Le vin est une solution vivante, un laboratoire naturel où le sucre s’est transformé en alcool, les acides s’équilibrent, les arômes évoluent et les couleurs mûrissent. Chaque verre est une leçon de chimie sensorielle.
Dans le vin, l’éthanol est la substance la plus abondante après l’eau. Tout commence par la fermentation alcoolique, une danse microscopique entre le sucre et les levures (Saccharomyces cerevisiae).

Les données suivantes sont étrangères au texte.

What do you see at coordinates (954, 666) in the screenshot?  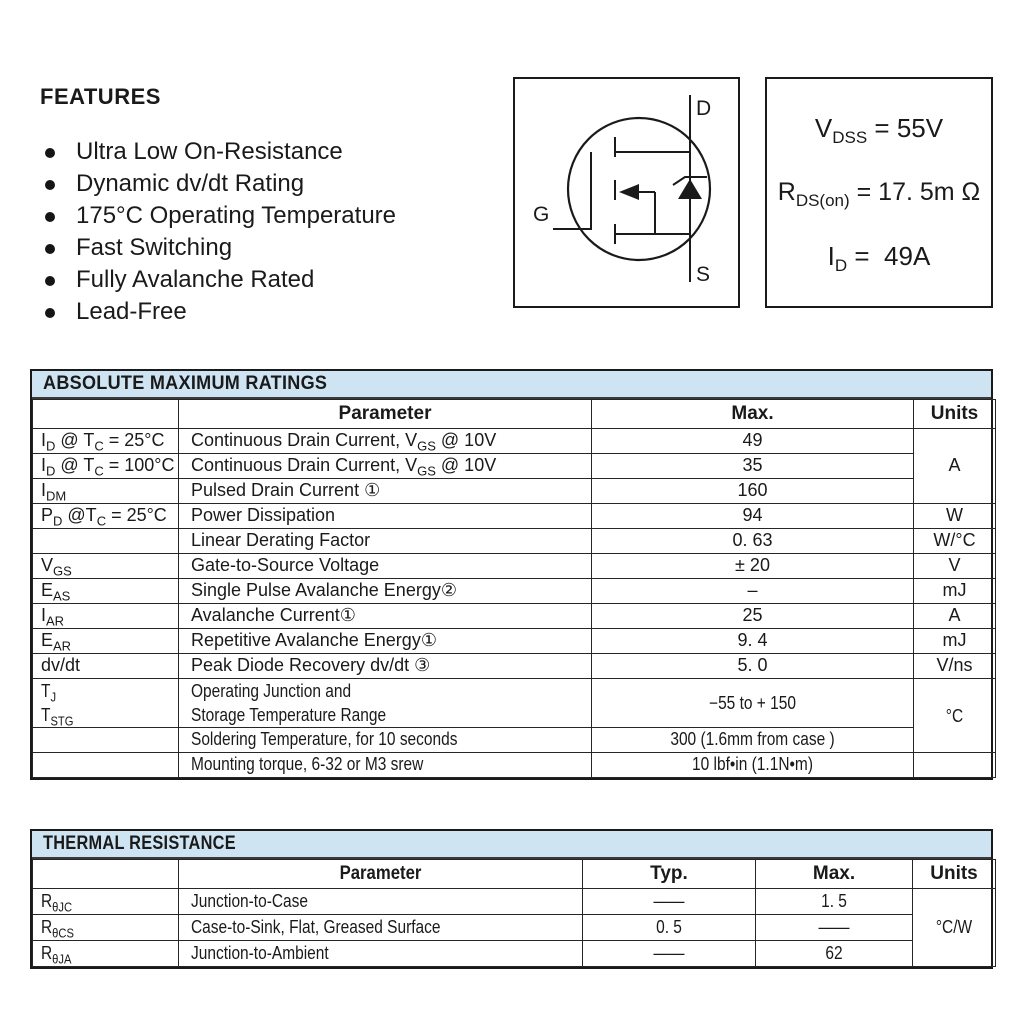 I see `units-cell: V/ns` at bounding box center [954, 666].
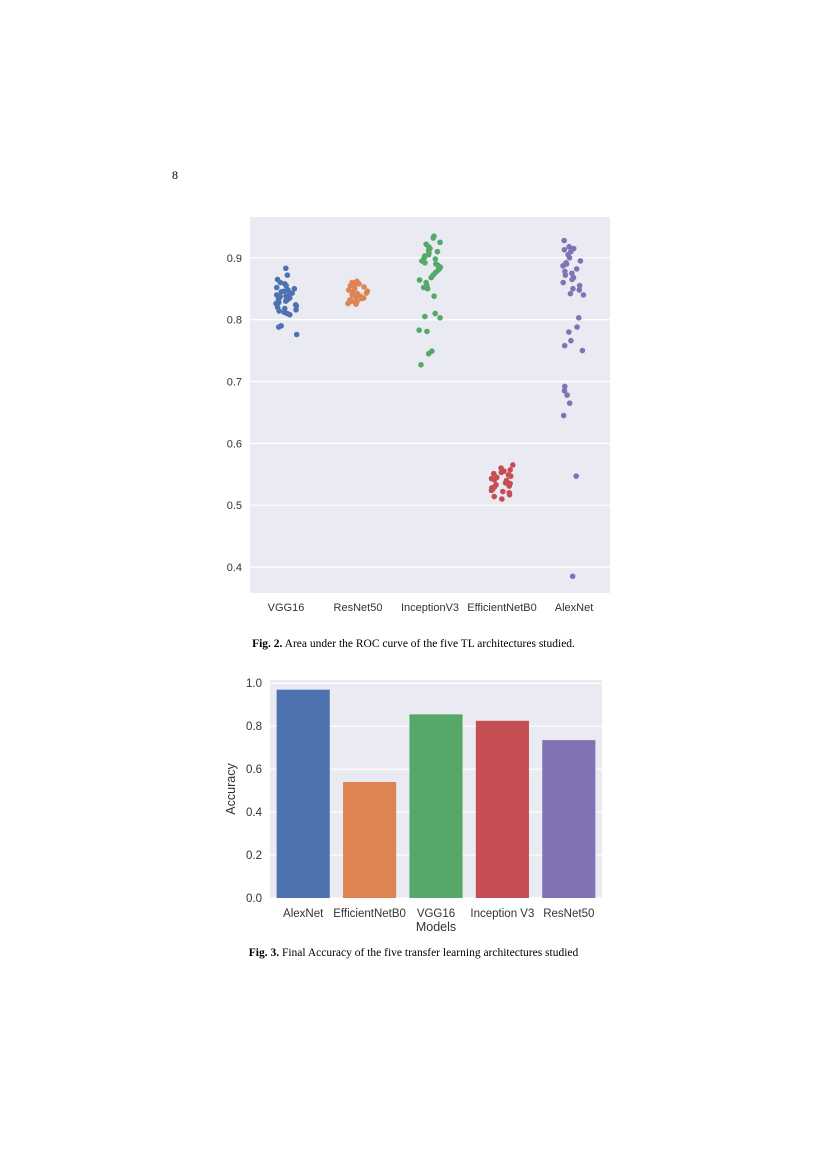 The height and width of the screenshot is (1169, 827). What do you see at coordinates (234, 259) in the screenshot?
I see `y-tick-label: 0.9` at bounding box center [234, 259].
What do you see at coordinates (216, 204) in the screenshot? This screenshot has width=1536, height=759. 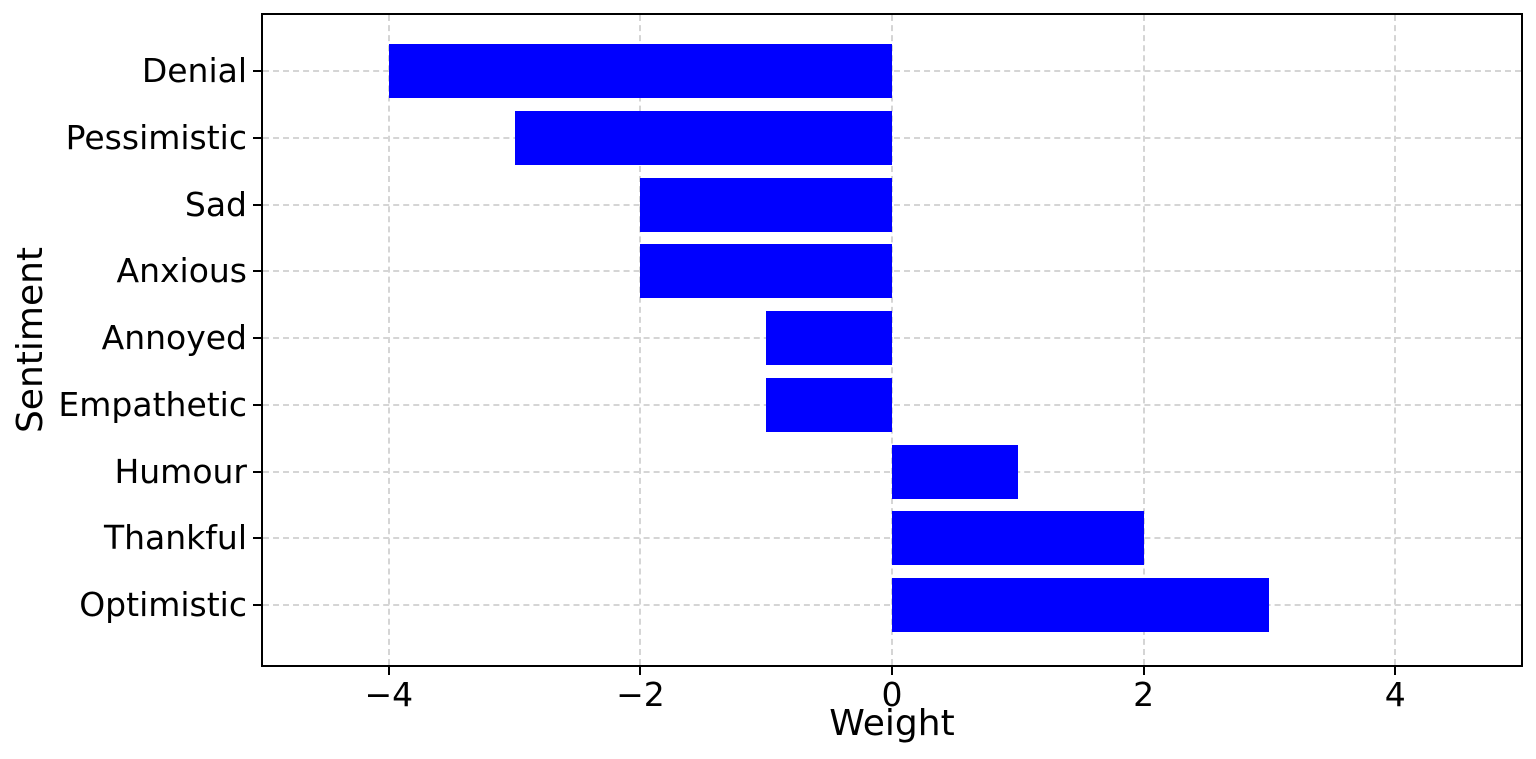 I see `y-tick-label: Sad` at bounding box center [216, 204].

L’équation magique est la suivante : C6 H12 O6 →2 C2 H5 OH+2 CO2
Les levures transforment le sucre en alcool, plus précisément en éthanol et en dioxyde de carbone, libérant à leur tour des acides organiques, des sucres résiduels, des polyphénols, des acides aminés et des molécules aromatiques. Cette fraction minoritaire est responsable de la structure, de la couleur, de la stabilité et du profil sensoriel de chaque vin et explique pourquoi chaque bouteille constitue un système unique.

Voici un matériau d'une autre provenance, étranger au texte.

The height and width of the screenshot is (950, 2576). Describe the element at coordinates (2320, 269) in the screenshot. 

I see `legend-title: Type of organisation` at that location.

Après la fermentation alcoolique, les bactéries lactiques (Oenococcus oeni) entrent en jeu et transforment l’acide malique en acide lactique, plus rond et plus doux. Il en résulte un vin plus agréable, avec des notes de beurre ou de crème, dues à la présence de diacétyle.
Les polyphénols sont les artistes du vin. On les trouve principalement dans les peaux, les pépins et le bois de chêne, et ils déterminent la couleur, l’astringence et le potentiel de garde.

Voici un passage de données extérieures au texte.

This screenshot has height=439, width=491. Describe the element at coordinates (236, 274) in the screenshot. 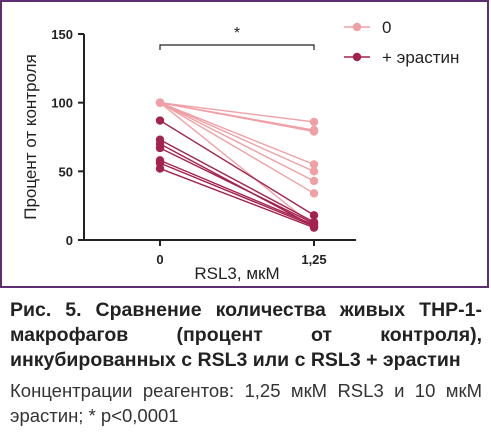

I see `x-axis-label: RSL3, мкМ` at that location.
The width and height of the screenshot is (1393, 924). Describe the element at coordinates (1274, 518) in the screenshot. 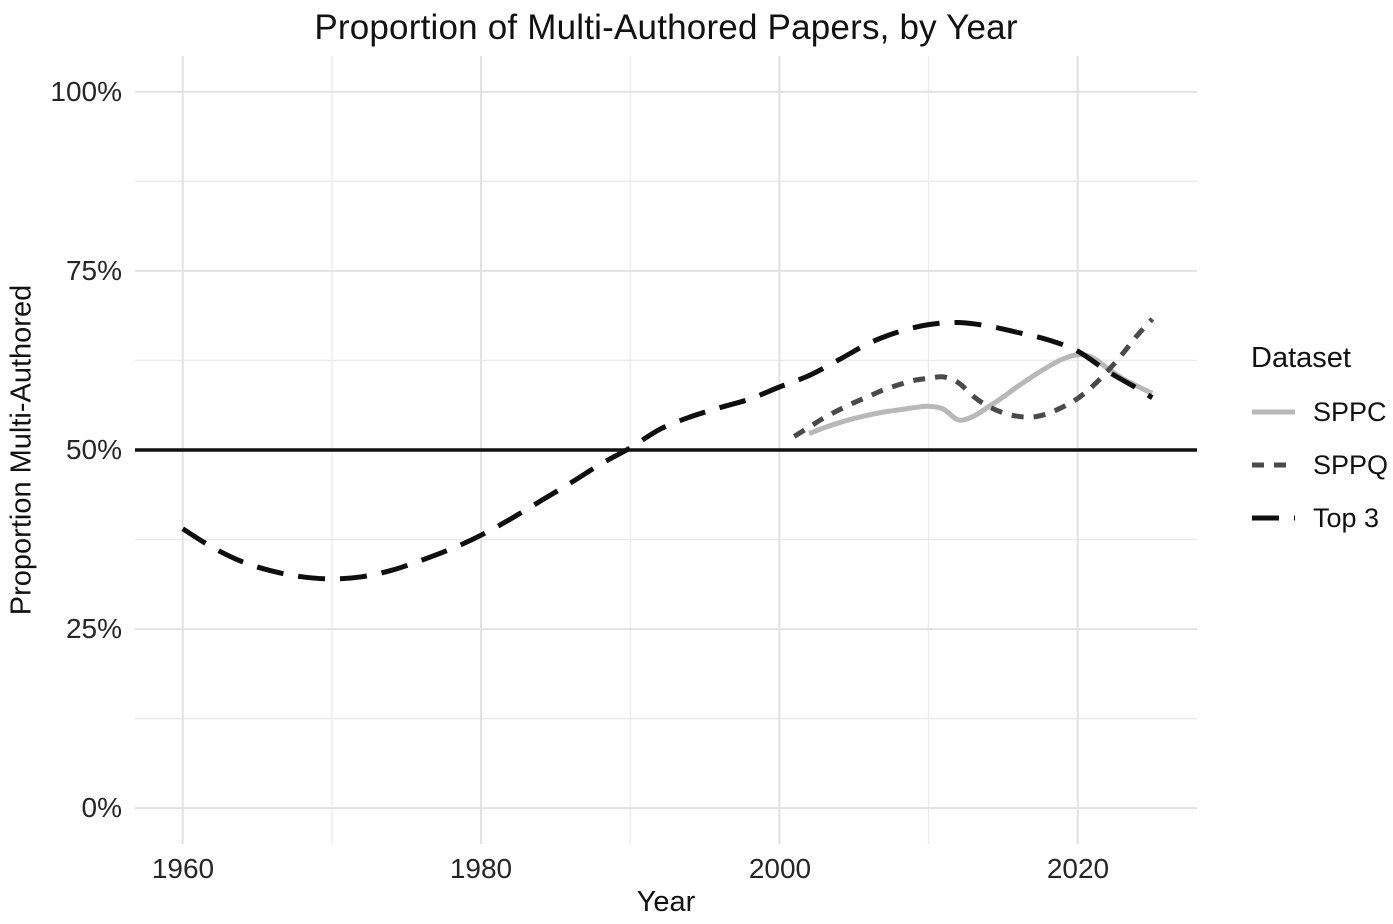

I see `legend-key-top3-line` at that location.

Les anthocyanes sont des pigments responsables de la couleur rouge, qui varie en fonction du pH : s’il est faible, ils donnent des tons rouges vifs, tandis que s’il est élevé, ils donnent des tons bleutés.
Les tanins, quant à eux, sont des polymères phénoliques qui se combinent avec les protéines de la salive, provoquant une sensation de sécheresse ou d’astringence. Au cours du vieillissement, ils se polymérisent, devenant plus doux et plus ronds.
Le bouquet du vin provient de centaines de composés volatils qui évoluent avec le temps. Dans les fûts de chêne, la chimie devient parfumeuse, la lignine et l’hémicellulose se dégradent sous l’effet de la chaleur du toastage, libérant de la vanilline (arôme de vanille) et du furfural (amande grillée).
Le vin n’est pas seulement une question de culture, c’est aussi une question de chimie sensorielle. La fermentation transforme le sucre en alcool ; la fermentation malolactique transforme l’acidité agressive en douceur ; les polyphénols colorent, structurent et protègent ; et les arômes émergent, évoluent et se transforment avec l’âge. Chaque bouteille renferme le travail de millions de molécules en parfaite harmonie. La science explique le processus ; le plaisir commence lorsque nous buvons.